— EXERCISE —
Only one span of the listing below is wanted: the lines from the one with "This screenshot has height=712, width=1024." through the one with "Click SR Diesel", reproduced exactly, both ends kept.

— RECORDED INFORMATION —
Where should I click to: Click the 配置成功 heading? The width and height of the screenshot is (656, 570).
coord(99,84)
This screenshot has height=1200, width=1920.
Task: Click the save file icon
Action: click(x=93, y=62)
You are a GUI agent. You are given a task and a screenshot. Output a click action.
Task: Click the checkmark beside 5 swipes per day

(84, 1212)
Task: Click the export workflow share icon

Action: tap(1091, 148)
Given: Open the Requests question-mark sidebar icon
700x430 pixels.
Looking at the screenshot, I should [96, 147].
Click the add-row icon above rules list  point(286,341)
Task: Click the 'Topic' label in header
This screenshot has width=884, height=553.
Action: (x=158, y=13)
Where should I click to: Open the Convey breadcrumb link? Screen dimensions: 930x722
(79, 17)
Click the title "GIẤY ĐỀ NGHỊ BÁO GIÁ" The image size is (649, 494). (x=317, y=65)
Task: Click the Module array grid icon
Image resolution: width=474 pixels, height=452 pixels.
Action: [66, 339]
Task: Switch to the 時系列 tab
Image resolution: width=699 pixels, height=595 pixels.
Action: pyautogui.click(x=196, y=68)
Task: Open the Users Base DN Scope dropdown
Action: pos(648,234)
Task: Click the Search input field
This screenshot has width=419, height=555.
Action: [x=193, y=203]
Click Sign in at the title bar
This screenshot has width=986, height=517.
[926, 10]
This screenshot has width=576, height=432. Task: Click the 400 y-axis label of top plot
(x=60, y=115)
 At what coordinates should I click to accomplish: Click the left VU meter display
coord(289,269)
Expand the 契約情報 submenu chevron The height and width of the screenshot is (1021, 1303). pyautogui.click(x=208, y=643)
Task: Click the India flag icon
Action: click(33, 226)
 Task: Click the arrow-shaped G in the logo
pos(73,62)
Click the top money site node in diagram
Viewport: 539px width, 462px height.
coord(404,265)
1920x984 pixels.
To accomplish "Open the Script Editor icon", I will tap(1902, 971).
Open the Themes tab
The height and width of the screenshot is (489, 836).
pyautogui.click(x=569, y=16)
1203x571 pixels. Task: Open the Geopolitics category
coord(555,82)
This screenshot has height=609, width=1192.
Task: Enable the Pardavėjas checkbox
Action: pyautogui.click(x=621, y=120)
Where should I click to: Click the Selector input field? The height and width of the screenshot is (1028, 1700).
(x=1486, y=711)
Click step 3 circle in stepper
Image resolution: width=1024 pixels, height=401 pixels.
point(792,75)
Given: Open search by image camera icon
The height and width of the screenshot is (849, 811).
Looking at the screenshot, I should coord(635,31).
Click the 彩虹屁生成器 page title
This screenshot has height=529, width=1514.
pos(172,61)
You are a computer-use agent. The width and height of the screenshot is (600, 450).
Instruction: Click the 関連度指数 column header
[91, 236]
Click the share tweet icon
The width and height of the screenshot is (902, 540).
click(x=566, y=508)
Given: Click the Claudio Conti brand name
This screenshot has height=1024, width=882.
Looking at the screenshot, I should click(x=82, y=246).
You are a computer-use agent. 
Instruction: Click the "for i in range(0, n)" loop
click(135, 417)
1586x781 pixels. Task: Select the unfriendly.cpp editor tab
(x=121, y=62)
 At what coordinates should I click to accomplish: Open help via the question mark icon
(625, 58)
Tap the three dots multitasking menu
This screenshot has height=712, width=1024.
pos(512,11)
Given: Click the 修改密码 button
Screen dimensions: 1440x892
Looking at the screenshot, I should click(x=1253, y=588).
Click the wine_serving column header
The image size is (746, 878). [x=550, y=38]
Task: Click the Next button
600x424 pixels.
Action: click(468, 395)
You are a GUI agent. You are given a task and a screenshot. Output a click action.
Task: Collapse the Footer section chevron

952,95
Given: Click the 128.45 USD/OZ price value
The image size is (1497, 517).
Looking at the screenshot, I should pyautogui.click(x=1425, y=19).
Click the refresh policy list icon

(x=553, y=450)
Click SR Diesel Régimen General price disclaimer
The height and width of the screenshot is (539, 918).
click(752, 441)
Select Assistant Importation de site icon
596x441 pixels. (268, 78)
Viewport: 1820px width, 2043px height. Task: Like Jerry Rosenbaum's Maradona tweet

— EXERCISE RESPONSE —
This screenshot has height=712, width=1024.
pos(512,11)
Given: Click the 修改密码 button
Screen dimensions: 1440x892
Looking at the screenshot, I should click(x=1253, y=588).
Click the wine_serving column header
The image size is (746, 878). [x=550, y=38]
Task: Click the Next button
600x424 pixels.
Action: click(468, 395)
You are a GUI agent. You are given a task and a screenshot. Output a click action.
Task: Collapse the Footer section chevron

952,95
Given: Click the 128.45 USD/OZ price value
The image size is (1497, 517).
Looking at the screenshot, I should pyautogui.click(x=1425, y=19).
Click the refresh policy list icon

(x=553, y=450)
Click SR Diesel Régimen General price disclaimer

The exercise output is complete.